Keywords: Green hydrogen, hydrogen economy, water electrolysis, nontraditional water sources, water treatment, techno-economic analysis
Short abstract
Given the relatively insignificant cost of water treatment, utilization of nontraditional water sources could enable distributed water electrolysis to reduce the significant costs and CO2 emissions associated with hydrogen transportation, advancing the transition to sustainable sourcing of energy and chemical feedstocks.
Introduction
Decarbonizing our society will require production of green H2 at scale. Currently, refineries and industrial usage account for the overwhelming majority of global demand for hydrogen. Anticipated adoption of green hydrogen-based fuels and strong growth in hydrogen demand could provide 6% of total cumulative emissions reductions between 2021 and 2050 in the Net Zero Emissions Scenario, avoiding up to 60 Gt CO2 emissions.1 In addition to replacing fossil fuel-derived H2 in the chemical industry, hydrogen-based fuels may fulfill energy storage needs for applications that are difficult to decarbonize such as long-haul trucking, rail transport, maritime shipping, and aviation. Compared to batteries, which can match hourly energy supply and demand trends, hydrogen-based fuels enable seasonal and long-duration energy storage,2 reduce challenges associated with materials scarcity and costs,3 and have a lower extrinsic mission energy (i.e., vehicle weight decreases as energy is consumed).4
Despite the potential of green H2 to advance decarbonization, the transition to a green hydrogen economy has been limited by complexities in the transportation and distribution of H2. For example, small H2 gas molecules easily leak from pipes and storage containers, and liquefaction for easier storage and transport involves significant energy input.5,6 Furthermore, H2 is typically transported by diesel-fueled tube trailers, increasing CO2 emissions for hydrogen usage. The lack of a robust network of distributed refueling stations and the explosion hazards associated with large-volume hydrogen storage also represent crucial bottlenecks.7 In addition to these challenges, green H2 production also requires sources of renewable energy and high-purity water to feed the electrolyzer. Renewable energy costs have become competitive with those of fossil fuels,8 but significant supplies of renewables such as solar and wind remain distributed, remote, or even stranded.9 Considering the challenges of hydrogen distribution and renewable energy transmission, near-point-of-use water electrolysis could minimize the need for transportation of H2 to end-use sites while enabling utilization of local renewable energy resources.

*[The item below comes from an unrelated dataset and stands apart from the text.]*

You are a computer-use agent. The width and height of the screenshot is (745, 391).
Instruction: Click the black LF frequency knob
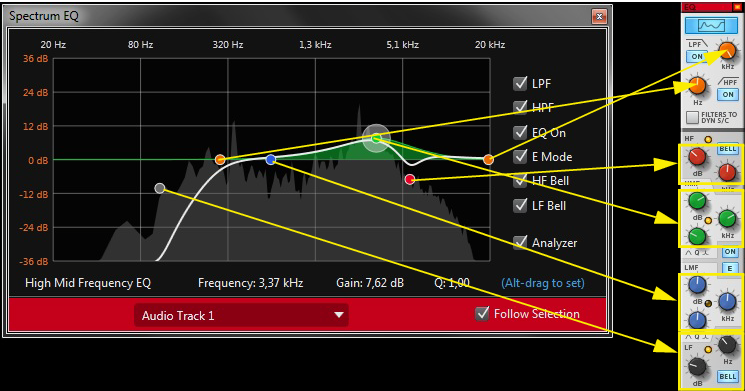[727, 345]

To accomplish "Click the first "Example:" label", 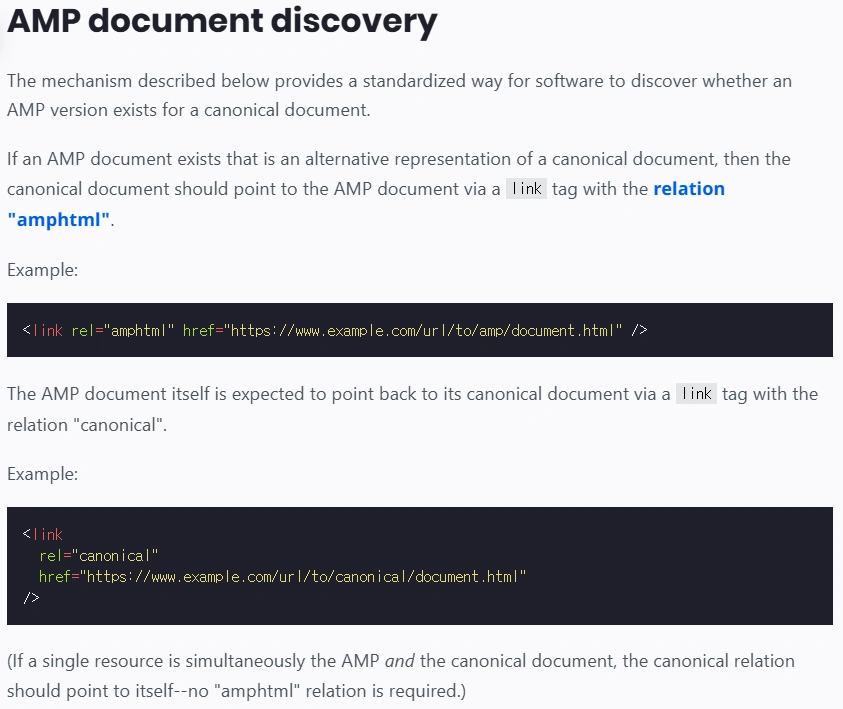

Efforts to produce H2 on a large scale have prioritized direct seawater electrolysis, assuming that the inexhaustible supply of water from the ocean is needed to provide enough water for future green hydrogen needs while avoiding competition with freshwater resources.10−13 However, several recent studies have reported that the energy required for seawater purification is negligible (<0.1%) compared to the electrolysis energy consumption,14−16 suggesting that coupling desalination with high-purity water electrolysis is much more favorable compared to technically challenging direct seawater electrolysis.17 These results imply that the energy and costs of water and wastewater treatment would be eclipsed by those of water electrolysis, mitigating the water-energy trade-off. Therefore, distributed point-of-use water electrolysis could potentially utilize abundant local sources of wastewaters and other nontraditional water sources. If the costs associated with purification of these water sources are negligible, these waters could be mined for decentralized water electrolysis to minimize H2 transportation and renewable energy transmission bottlenecks.
Herein, we evaluate opportunities for decentralized, near-point-of-use hydrogen production from nontraditional water sources. We consider several types of water sources (e.g., municipal wastewater, industrial wastewaters, and brackish groundwater) and assess their capacity for H2 energy extraction as well as the associated energy consumption and costs. Given the opportunities to utilize these water sources for decentralized water electrolysis, we analyze the economic and environmental implications of a distributed hydrogen economy. By quantifying the contributions of transportation distance and economies of scale, we find that distributed water electrolysis can significantly reduce costs and CO2 emissions for green H2 production. Based on these results, we propose opportunities to synergize distributed renewable energy, wastewater sources, and hydrogen production to advance decarbonization for energy storage and the chemical industry. We conclude with a discussion of the challenges and opportunities for a decentralized hydrogen economy. Overall, our study suggests that distributed water electrolysis using nontraditional water sources may facilitate the renewable energy transition to mitigate climate change while also bolstering resilience in energy and water infrastructure as we adapt to life in a changing climate.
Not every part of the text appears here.